## WRITTEN TASK
Give back all of the records below word for word, with nothing changed, added, or left out.
◆ ◆ ◆ ◆ ◆ ◆ ◆
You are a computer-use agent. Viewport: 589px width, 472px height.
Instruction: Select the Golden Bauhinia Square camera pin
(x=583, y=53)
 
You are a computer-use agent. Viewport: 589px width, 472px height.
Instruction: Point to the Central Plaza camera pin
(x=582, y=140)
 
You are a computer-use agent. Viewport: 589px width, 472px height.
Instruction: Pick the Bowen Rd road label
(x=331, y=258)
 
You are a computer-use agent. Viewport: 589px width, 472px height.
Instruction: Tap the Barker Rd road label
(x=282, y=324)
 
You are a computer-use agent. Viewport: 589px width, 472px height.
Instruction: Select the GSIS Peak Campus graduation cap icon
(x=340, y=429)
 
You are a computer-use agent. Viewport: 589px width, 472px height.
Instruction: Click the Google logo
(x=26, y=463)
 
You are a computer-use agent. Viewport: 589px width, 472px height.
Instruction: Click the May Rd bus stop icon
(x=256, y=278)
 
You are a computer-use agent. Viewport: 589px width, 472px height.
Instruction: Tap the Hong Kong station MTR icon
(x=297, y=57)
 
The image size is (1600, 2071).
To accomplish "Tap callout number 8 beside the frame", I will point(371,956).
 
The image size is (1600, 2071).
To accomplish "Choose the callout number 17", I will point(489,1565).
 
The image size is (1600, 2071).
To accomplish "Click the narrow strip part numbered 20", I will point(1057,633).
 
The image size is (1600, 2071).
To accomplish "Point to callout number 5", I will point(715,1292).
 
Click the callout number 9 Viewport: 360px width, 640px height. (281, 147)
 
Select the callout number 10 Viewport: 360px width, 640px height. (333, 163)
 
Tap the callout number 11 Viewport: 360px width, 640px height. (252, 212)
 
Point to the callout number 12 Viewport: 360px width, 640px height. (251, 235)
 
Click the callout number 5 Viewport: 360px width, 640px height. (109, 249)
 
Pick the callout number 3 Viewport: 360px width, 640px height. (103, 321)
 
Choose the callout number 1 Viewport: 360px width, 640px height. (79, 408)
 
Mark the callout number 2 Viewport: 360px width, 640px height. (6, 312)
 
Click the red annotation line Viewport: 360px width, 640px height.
◆ ◆ ◆ ◆ ◆ ◆ ◆
## ANSWER FOR THE TASK
You are a computer-use agent. Viewport: 589px width, 472px height.
Instruction: Select the Golden Bauhinia Square camera pin
(x=583, y=53)
 
You are a computer-use agent. Viewport: 589px width, 472px height.
Instruction: Point to the Central Plaza camera pin
(x=582, y=140)
 
You are a computer-use agent. Viewport: 589px width, 472px height.
Instruction: Pick the Bowen Rd road label
(x=331, y=258)
 
You are a computer-use agent. Viewport: 589px width, 472px height.
Instruction: Tap the Barker Rd road label
(x=282, y=324)
 
You are a computer-use agent. Viewport: 589px width, 472px height.
Instruction: Select the GSIS Peak Campus graduation cap icon
(x=340, y=429)
 
You are a computer-use agent. Viewport: 589px width, 472px height.
Instruction: Click the Google logo
(x=26, y=463)
 
You are a computer-use agent. Viewport: 589px width, 472px height.
Instruction: Click the May Rd bus stop icon
(x=256, y=278)
 
You are a computer-use agent. Viewport: 589px width, 472px height.
Instruction: Tap the Hong Kong station MTR icon
(x=297, y=57)
 
The image size is (1600, 2071).
To accomplish "Tap callout number 8 beside the frame", I will point(371,956).
 
The image size is (1600, 2071).
To accomplish "Choose the callout number 17", I will point(489,1565).
 
The image size is (1600, 2071).
To accomplish "Click the narrow strip part numbered 20", I will point(1057,633).
 
The image size is (1600, 2071).
To accomplish "Point to callout number 5", I will point(715,1292).
 
Click the callout number 9 Viewport: 360px width, 640px height. (281, 147)
 
Select the callout number 10 Viewport: 360px width, 640px height. (333, 163)
 
Tap the callout number 11 Viewport: 360px width, 640px height. (252, 212)
 
Point to the callout number 12 Viewport: 360px width, 640px height. (251, 235)
 
Click the callout number 5 Viewport: 360px width, 640px height. (109, 249)
 
Pick the callout number 3 Viewport: 360px width, 640px height. (103, 321)
 
Choose the callout number 1 Viewport: 360px width, 640px height. (79, 408)
 
Mark the callout number 2 Viewport: 360px width, 640px height. (6, 312)
 
Click the red annotation line Viewport: 360px width, 640px height.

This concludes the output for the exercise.